In a new research paper on the Irish banking system, Deutsche Bank said Bank of Ireland is in the best position among the domestic banks to return to profitability. However, it faces three main challenges: the looming BSA and asset quality review into its loan book; what to do with the €1.8bn in preference shares; and, a potential solution to the tracker mortgage problem.
“It would take a major (and probably worse than the stress scenario of the original PCAR) discovery of poor loan classification/provisioning/risk weighting or a very high Basel 2.5 hurdle rate to cause problems for either.
“This is unlikely, given the scrutiny Irish banks have already been under. So we expect the BSA to pass the Irish banks,” said Deutsche Bank.
However, the big uncertainty hanging over the Irish banks stemming from the looming stress tests is what capital framework will be used. If the regulators opt for a Basel III framework, which has much tougher capital requirements, then the Irish banks would more than likely have to raise new capital after the tests.
But Deutsche Bank analysts, David Lock and Jason Napier, say that the Irish banks will probably be tested under a Basel 2.5 framework, which is a compromise between the older and less rigorous regime and Basel III, which has to be fully introduced by 2019.

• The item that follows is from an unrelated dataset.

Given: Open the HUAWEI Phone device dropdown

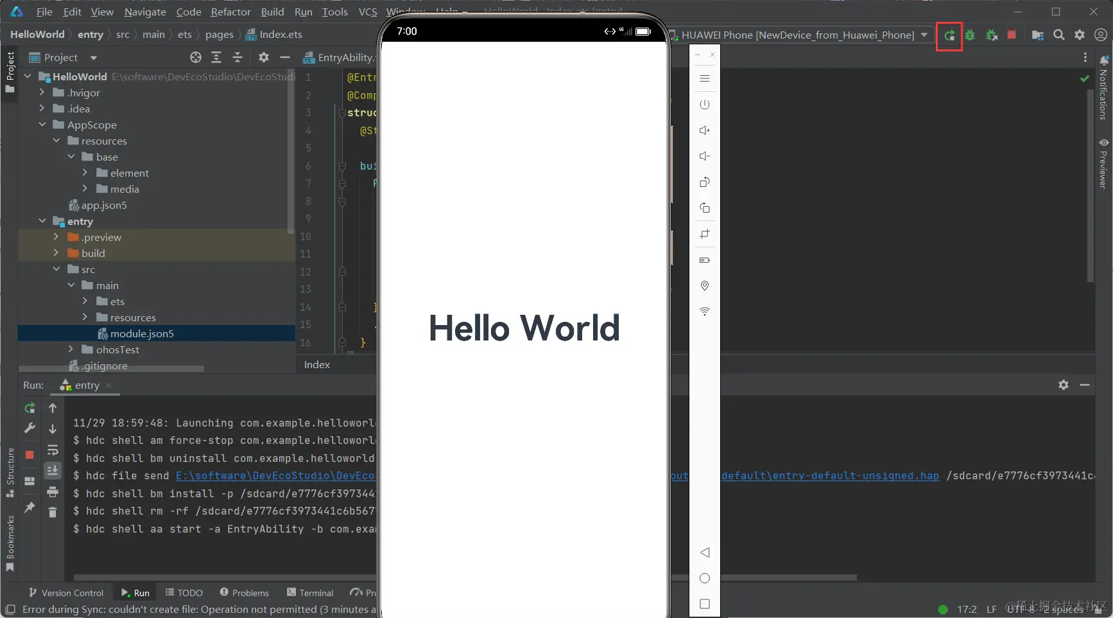Looking at the screenshot, I should tap(798, 35).
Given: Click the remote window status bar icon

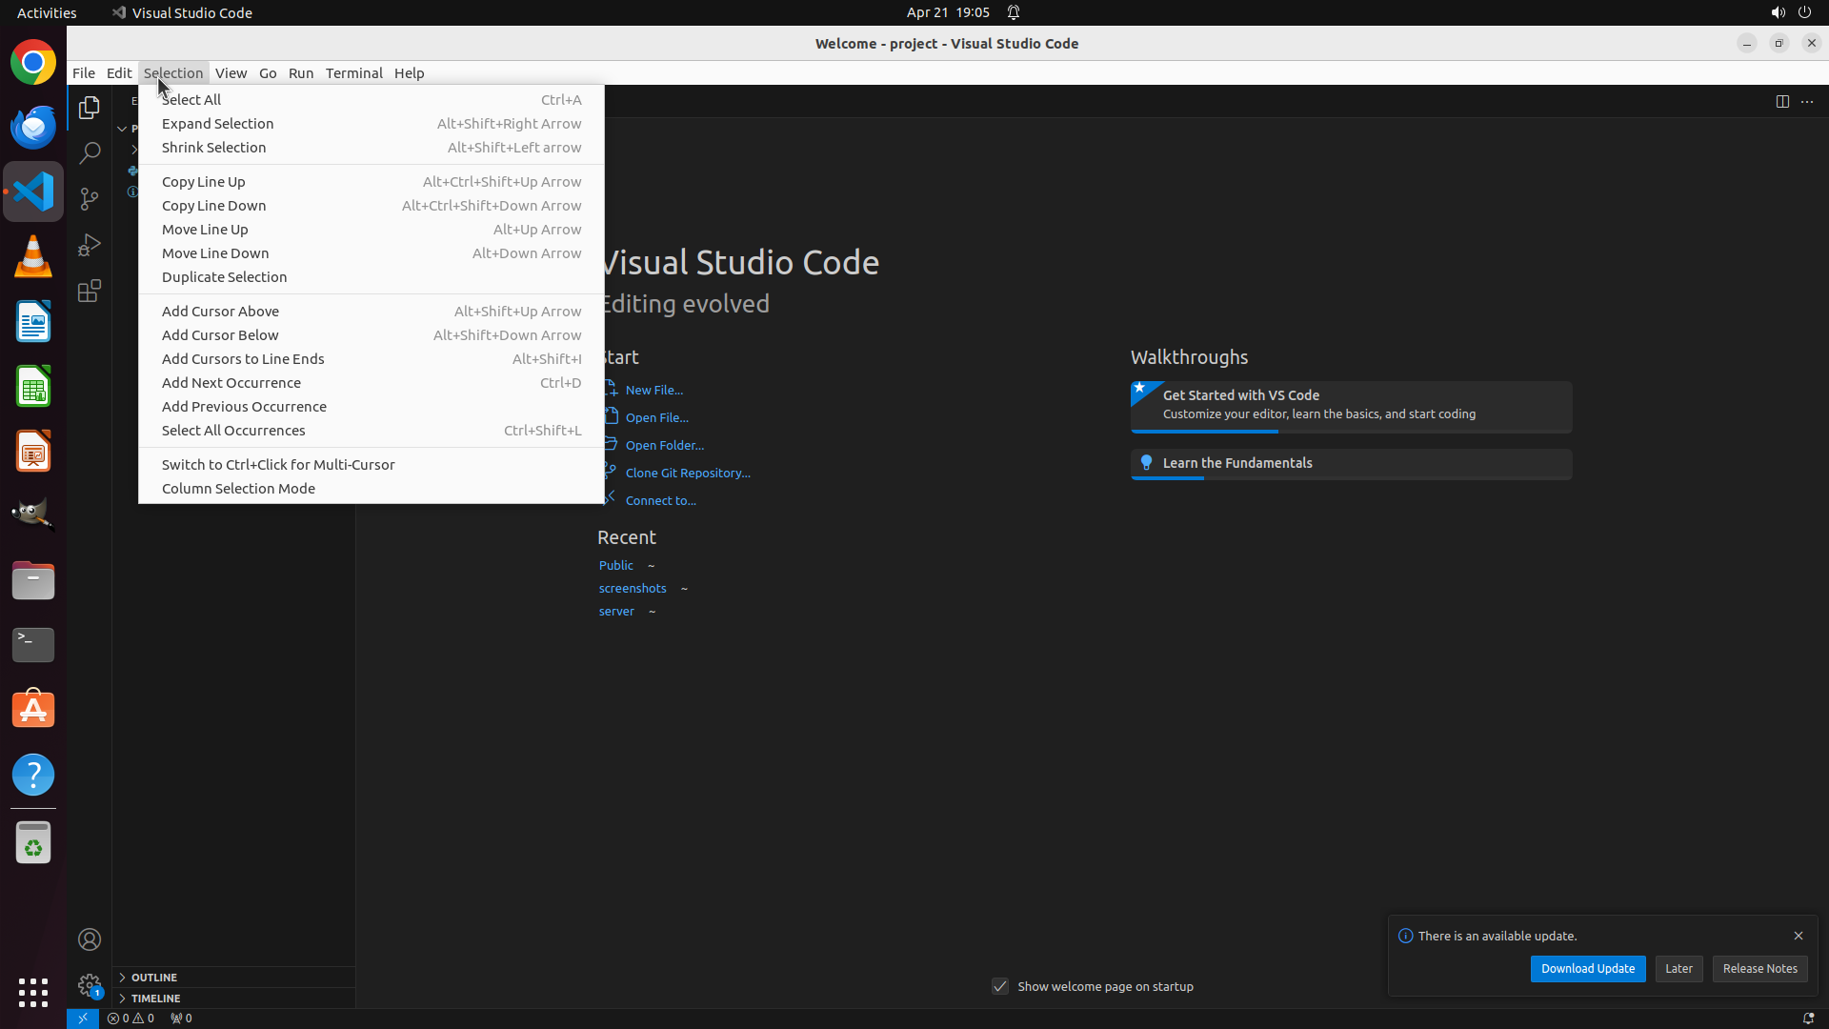Looking at the screenshot, I should click(x=83, y=1018).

“BKIR has a contingent convertible which triggers at 8.25%, so 9.5% might be seen as too close for comfort for the market and management, particularly heading into an AQR/Stress test next year. Each additional 50bps would require roughly €250m (0.9c per share) of equity.
BKIR can raise up to 5% of their equity base without needing an EGM (5%: €6bn is €300m). We include a capital deduction of €300m in our valuation to bring BKIR to the 10% level. But given the AQR next year, management would want to ensure that any equity raised covered all possible outcomes in 2014.”
Bank of Ireland is also faced with a €1.8bn Government-owned preference share redemption deadline of Mar 31. If the shares are not redeemed by then, they increase in value by 25% to €2.25bn.
The authors say of all the options open to Bank of Ireland, keeping the preference shares is the least preferable because they have a punitive coupon and are only eligible as core tier one capital until 2018.
Deutsche Bank doesn’t think that Bank of Ireland will have any problems raising the €1.8bn in equity needed to redeem the preference shares before the March deadline.
Moreover, the authors warned that a solution is needed for the negative carry trade arising from the tracker mortgage book. If the ‘credit enhancement’ option outlined by the troika in the last review of the economy was available then it would be a massive boost to the sector and accelerate the return to profitability.